Rewrite the material below as a Markdown table with the columns Row and Line. Put a row number beside each line and leave out any blank lines.

--------------------------------------------------

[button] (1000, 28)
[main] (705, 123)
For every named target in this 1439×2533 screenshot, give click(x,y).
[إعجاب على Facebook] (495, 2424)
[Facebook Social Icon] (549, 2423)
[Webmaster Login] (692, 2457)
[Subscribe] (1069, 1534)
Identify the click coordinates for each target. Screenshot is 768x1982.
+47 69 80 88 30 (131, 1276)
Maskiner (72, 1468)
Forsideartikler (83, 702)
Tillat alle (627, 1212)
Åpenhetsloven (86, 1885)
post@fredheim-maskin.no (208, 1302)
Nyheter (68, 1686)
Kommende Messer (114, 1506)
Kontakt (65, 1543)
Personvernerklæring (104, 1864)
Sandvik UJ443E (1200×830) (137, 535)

--------------------------------------------------

◆ Expected answer ◆
| Row | Line |
|---|---|
| 1 | [button] (1000, 28) |
| 2 | [main] (705, 123) |
| 3 | For every named target in this 1439×2533 screenshot, give click(x,y). |
| 4 | [إعجاب على Facebook] (495, 2424) |
| 5 | [Facebook Social Icon] (549, 2423) |
| 6 | [Webmaster Login] (692, 2457) |
| 7 | [Subscribe] (1069, 1534) |
| 8 | Identify the click coordinates for each target. Screenshot is 768x1982. |
| 9 | +47 69 80 88 30 (131, 1276) |
| 10 | Maskiner (72, 1468) |
| 11 | Forsideartikler (83, 702) |
| 12 | Tillat alle (627, 1212) |
| 13 | Åpenhetsloven (86, 1885) |
| 14 | post@fredheim-maskin.no (208, 1302) |
| 15 | Nyheter (68, 1686) |
| 16 | Kommende Messer (114, 1506) |
| 17 | Kontakt (65, 1543) |
| 18 | Personvernerklæring (104, 1864) |
| 19 | Sandvik UJ443E (1200×830) (137, 535) |